7. The rise of telemedicine through new practices and policy changes
One of the challenges brought about by the pandemic has been the need to transform medical visits to ensure the safety of patients and doctors. This has been addressed by the increasing use of telemedicine. Virtual care is gradually becoming common practice following a change in policy at government and provider level to ensure increased consumer uptake.
Recognising the importance of these new tools, state and federal regulators have moved quickly to remove regulatory barriers to telemedicine. These measures have enabled the new practice to develop new programs as well as expand existing networks.
8. Novel device for postpartum haemorrhage
Postpartum haemorrhage affects one to five per cent of women giving birth. Characterised by excessive bleeding after the birth of the child, the complication may require blood transfusions, administration of drugs with dangerous side effects, lengthy and uncomfortable procedures and may even lead to an emergency hysterectomy resulting in loss of fertility. Until now, non-surgical interventions targeting the site of bleeding have been limited to balloon devices that dilate the uterus while compressing the bleeding site. The new approach to postpartum haemorrhage is vacuum-induced uterine tamponade. This method uses the negative pressure created inside the uterus to collapse the bleeding cavity, causing the muscle to close the vessels. This low-tech innovation could save the lives of women all over the world, especially in developing countries where access to resources is often limited.

Records in a dataset
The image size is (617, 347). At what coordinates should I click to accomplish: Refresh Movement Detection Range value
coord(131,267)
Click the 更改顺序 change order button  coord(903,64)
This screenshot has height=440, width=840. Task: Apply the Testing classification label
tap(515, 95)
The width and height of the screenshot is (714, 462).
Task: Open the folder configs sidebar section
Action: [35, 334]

* Assignment A
According to the excerpt on medical innovations, what does vacuum-induced uterine tamponade use to collapse the bleeding cavity?
* Assignment B
Write the next part of the excerpt on medical innovations, picking up after its final sentence.

* Response box A
It uses the negative pressure created inside the uterus.

* Response box B
9. PARP inhibitors for prostate cancer
Over the past decade, progress has been made in the diagnosis and treatment of prostate cancer. With one in nine men diagnosed with the disease during his lifetime, it remains the second leading cause of cancer death among men in the United States.
Pharmacological inhibitors, known for their success in women’s cancer, block proteins called PARPs that help repair damaged tumour DNA in people with mutations in the BRCA1 and BRCA2 genes. Two of them have been shown to delay the progression of prostate cancer in men with refractory cancer and mutations in the DNA repair pathway. In May 2020, both were approved for the treatment of the disease.
10. New medicines specifically targeting migraines
Usually treated with multi-purpose medications such as high blood pressure medication, antidepressants, anti-convulsion drugs and Botox injections, migraine attacks affect more than 38 million people in the United States, or 12% of the population. These methods, while effective in some cases, do not provide a concrete solution to help relieve migraine pain. In 2018, new drugs have been developed specifically targeting this condition. By blocking the activity of a molecule called calcitonin gene related peptide (CGRP), which reaches its peak during a migraine, this class of drugs is now approved by the FDA. Currently actively prescribed, this new class of drugs represents a major breakthrough in the treatment of migraines.
At next year’s Medical Innovation Summit, Cleveland Clinic will also introduce a new award in honour of its rich history of innovation and progress in healthcare provision.
Details of the inaugural award will be published in early 2021. However, we already know that it will be awarded to a team, individual or organisation that has made a significant contribution to the healthcare sector in one or more defined areas.